* [EXERCISE DETAILS] Starting at the line that contains "How do I perform: Click the inbound" and ending at the last line, write those lines out again with their requests, shifting every coordinate in the answers by -59.

* [GIVEN ENTRIES]
** begin **

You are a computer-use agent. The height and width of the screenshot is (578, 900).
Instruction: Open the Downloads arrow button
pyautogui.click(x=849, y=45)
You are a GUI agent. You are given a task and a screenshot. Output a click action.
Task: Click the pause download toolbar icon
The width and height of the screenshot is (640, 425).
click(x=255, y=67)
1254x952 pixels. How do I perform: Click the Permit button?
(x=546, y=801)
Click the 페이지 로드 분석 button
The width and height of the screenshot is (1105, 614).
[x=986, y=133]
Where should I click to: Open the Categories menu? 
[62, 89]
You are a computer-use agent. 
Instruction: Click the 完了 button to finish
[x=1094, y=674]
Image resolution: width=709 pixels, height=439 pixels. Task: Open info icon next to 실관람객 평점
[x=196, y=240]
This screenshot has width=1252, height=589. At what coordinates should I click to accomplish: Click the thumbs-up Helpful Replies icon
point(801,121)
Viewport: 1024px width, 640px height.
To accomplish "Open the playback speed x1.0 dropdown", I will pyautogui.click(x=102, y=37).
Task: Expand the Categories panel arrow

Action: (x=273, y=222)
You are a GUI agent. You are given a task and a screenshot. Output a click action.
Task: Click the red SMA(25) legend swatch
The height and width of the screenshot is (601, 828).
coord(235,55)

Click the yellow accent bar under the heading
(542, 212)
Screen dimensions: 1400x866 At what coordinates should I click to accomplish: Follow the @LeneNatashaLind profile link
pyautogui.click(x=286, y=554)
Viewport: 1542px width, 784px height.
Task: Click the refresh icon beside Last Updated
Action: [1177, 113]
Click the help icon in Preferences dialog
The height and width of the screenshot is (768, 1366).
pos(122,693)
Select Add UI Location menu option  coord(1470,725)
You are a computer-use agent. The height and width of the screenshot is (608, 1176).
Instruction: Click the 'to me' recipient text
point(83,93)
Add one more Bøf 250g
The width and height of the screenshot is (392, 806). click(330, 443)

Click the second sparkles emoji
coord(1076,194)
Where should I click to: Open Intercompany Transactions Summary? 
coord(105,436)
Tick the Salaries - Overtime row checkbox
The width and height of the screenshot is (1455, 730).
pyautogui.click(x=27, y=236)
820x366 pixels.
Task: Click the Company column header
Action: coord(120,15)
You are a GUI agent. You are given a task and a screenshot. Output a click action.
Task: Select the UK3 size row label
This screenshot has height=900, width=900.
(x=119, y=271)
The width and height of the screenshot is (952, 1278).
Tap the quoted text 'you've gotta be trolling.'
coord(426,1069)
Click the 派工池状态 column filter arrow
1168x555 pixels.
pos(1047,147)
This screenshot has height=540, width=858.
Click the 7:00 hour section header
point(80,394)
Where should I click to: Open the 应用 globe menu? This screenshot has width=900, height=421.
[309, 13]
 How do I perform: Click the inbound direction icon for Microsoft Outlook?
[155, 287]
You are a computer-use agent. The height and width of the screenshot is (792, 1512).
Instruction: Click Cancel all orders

** end **

* [OUTPUT]
 How do I perform: Click the inbound direction icon for Microsoft Outlook?
[96, 228]
You are a computer-use agent. The height and width of the screenshot is (792, 1512).
Instruction: Click Cancel all orders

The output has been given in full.